Some basic problems that can be given in an interview on graphs are solved with similar concepts as the problems we will see now on trees. We leave the potential problems for graphs to focus on the bit easier problems on trees which otherwise are quite similar.

The Tree Data Structure is a special case of a graph, a tree is a graph that has an order relationship between its nodes, i.e. there is no node that has a path starting from this node to itself passing from different nodes using edges of the graph. Except one node, each node has an immediate previous node which called ‘parent’ and each node can have nodes immediate after it (one or more) which called ‘children’. The special node that has no parent is called the root and the special nodes that have no children are called leaves. Note that each node could be the root of a ‘sub-tree’, this fact makes us think that a tree is very relative to recursion and we can use this fact to solve problems on trees. A real world example could be the diagram of people in a business represented by a Tree. The node corresponding to the CEO of that company would be the root and all the nodes corresponding to the people who report directly to her would be the children. The rest of the tree would be created by similar logic for any employee of the company. Modeling this relationship with this data structure could be useful for an HR application.

A basic problem on trees is to search for an element in the tree. The approaches to solve this problem can be classified into two categories: search each level of the tree before you move to the next lever, and search each branch of the tree before you move to the next branch. By a level we mean the distance between a node to the root, for example if a tree has as a root the Node \(A\) which has exactly two children, Node \(B\) and Node \(C\). Node \(B\) has also two children nodes \(D\) and \(E\), and Node \(C\) has one child the Node \(F\). Then, the nodes \(B\) and \(C\) would be at the same level. Similarly, nodes \(D\), \(E\), and \(F\) are in the same level (a different level than the one that has nodes \(B\) and \(C\)). This approach is called Breadth First Search (BFS). For the other category of searches on trees the idea is that we go deep into the tree before we move to the next step of the search. In our example of the previous tree, we first search the sub-tree that has the nodes \(B\), \(D\), and \(E\).
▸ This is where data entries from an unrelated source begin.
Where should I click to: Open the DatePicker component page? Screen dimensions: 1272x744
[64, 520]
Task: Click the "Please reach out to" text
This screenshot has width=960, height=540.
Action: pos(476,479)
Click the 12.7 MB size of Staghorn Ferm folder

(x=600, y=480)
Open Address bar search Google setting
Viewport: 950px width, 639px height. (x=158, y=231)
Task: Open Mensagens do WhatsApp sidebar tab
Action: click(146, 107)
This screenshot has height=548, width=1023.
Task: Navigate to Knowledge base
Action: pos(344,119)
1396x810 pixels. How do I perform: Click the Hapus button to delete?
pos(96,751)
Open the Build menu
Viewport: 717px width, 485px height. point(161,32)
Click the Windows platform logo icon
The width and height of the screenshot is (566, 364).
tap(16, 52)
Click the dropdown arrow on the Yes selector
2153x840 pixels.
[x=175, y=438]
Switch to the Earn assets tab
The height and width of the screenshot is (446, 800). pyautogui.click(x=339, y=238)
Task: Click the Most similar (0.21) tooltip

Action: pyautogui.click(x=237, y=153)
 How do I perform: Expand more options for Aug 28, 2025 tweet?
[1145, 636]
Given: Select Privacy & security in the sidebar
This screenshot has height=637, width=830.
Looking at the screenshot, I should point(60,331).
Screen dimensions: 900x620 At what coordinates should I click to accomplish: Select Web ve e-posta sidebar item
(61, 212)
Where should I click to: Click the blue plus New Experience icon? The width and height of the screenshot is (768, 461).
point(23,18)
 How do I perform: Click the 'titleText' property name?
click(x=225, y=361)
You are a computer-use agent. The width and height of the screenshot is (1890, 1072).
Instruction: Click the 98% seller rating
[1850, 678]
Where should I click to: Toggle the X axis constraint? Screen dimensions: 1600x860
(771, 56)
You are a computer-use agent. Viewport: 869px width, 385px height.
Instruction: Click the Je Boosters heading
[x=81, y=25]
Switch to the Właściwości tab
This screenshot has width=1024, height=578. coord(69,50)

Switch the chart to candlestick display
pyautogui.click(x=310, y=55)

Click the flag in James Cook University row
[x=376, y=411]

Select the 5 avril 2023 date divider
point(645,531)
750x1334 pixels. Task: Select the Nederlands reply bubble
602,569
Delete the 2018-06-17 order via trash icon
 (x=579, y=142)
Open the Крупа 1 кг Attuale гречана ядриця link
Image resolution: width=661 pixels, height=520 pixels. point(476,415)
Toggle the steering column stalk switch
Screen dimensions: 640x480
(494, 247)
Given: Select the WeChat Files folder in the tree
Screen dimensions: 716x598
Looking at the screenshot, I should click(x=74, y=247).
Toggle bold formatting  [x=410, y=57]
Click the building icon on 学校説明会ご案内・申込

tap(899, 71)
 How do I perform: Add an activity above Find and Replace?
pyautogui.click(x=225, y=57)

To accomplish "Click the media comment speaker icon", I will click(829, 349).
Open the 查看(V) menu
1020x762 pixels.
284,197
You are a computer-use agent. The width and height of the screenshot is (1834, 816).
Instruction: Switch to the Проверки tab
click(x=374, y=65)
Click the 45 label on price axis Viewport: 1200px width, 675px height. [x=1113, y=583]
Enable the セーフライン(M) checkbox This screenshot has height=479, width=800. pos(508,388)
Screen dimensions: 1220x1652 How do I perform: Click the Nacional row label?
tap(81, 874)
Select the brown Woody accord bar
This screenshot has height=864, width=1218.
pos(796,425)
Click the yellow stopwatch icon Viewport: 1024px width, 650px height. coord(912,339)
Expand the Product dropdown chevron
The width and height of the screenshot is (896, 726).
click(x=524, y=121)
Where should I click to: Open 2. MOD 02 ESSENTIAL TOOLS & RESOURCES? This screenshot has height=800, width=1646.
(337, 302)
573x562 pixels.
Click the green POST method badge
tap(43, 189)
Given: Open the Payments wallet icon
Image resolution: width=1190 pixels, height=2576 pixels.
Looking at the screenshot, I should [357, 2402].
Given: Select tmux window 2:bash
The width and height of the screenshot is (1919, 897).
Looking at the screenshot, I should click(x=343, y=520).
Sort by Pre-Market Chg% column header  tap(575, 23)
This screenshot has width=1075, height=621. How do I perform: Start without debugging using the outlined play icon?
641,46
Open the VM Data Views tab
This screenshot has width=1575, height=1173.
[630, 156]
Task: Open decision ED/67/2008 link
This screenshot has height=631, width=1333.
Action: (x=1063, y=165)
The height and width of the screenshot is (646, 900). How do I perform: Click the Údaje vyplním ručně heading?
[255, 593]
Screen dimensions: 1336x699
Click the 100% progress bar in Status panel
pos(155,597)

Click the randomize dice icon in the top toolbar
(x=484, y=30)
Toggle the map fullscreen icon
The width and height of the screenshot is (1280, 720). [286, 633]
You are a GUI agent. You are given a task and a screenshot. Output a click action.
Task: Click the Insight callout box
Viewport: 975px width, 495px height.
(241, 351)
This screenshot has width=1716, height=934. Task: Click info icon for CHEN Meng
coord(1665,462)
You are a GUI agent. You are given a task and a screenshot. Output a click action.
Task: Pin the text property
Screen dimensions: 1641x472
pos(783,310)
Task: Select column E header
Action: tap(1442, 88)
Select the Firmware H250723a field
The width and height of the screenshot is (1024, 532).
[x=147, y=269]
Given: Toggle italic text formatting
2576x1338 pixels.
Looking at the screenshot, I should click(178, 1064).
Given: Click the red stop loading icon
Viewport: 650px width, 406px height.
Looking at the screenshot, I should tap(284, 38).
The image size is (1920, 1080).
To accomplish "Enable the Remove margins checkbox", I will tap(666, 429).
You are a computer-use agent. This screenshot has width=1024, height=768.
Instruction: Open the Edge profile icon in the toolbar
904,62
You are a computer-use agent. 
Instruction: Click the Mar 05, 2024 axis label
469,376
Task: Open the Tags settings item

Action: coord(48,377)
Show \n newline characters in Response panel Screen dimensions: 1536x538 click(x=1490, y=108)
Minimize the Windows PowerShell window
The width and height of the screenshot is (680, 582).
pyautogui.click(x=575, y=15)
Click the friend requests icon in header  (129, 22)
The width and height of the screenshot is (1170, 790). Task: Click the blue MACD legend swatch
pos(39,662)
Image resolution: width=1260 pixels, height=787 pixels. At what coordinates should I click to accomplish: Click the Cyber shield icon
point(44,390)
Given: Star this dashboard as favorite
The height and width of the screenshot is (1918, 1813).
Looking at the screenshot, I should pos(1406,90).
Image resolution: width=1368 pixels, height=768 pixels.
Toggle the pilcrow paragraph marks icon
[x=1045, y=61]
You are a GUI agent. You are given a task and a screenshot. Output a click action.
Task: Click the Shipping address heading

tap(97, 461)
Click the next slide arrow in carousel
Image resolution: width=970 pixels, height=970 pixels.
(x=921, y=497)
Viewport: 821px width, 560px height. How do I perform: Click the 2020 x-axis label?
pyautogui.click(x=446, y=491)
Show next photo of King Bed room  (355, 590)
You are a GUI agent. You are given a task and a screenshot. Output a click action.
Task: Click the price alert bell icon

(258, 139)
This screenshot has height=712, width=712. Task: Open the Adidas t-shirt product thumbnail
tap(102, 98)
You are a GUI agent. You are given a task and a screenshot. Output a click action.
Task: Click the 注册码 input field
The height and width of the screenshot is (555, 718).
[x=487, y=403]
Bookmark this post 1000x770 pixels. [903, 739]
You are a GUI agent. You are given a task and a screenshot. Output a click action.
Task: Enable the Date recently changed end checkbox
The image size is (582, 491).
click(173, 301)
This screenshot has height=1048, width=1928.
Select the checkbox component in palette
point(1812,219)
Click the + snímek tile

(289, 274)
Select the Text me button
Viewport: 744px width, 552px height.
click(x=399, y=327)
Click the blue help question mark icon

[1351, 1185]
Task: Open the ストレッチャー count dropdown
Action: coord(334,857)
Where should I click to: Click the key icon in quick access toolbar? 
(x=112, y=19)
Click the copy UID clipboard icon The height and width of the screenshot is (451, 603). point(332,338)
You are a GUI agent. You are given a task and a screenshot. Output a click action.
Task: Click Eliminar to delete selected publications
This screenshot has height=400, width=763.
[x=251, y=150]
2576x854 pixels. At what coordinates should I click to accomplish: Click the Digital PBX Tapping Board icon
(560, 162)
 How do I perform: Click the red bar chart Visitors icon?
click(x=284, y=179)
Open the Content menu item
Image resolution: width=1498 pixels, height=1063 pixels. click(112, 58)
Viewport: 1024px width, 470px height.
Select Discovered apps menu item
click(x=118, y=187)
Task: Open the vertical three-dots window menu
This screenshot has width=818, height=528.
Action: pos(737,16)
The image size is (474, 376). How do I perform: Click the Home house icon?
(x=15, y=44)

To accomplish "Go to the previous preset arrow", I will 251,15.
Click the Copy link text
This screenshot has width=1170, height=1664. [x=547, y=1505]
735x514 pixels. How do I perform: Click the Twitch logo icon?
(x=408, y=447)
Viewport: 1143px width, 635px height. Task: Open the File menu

Then, we would have seen first all the nodes of this sub-tree (nodes \(B\), \(D\), and \(E\)) before we see Node \(C\). In the BFS approach we would have seen first both of the nodes \(B\) and \(C\) before we search any of the \(D\), \(E\), and \(F\). This approach is called Depth First Search (DFS).

The DFS approach could be implemented in many different ways. However, three of them are well known and perhaps they could come up in interview questions; pre-order, in-order, and post-order. To simplify the description of how these implementations work we assume that each node has at most two nodes as children, these type of trees are called Binary Trees. In a pre-order search, we visit the root node first, then recursively do a pre-order search of the the left sub-tree, followed by a recursive pre-order search of the right sub-tree. The order that we would get the nodes of the above example by implementing pre-order would be \(A, B, D, E, C, F\). In an in-order search, we recursively do an in-order search on the left sub-tree, visit the root node, and finally do a recursive in-order search of the right sub-tree. The order that we would get the nodes of the above example by implementing in-order would be \(D, B, E, A, F, C\). In a post-order search, we recursively do a post-order search of the left sub-tree and the right sub-tree followed by a visit to the root node. The order that we would get the nodes of the above example by implementing post-order would be \(D, E, B, F, C, A\). These kind of searches in trees are also called Tree Traversals.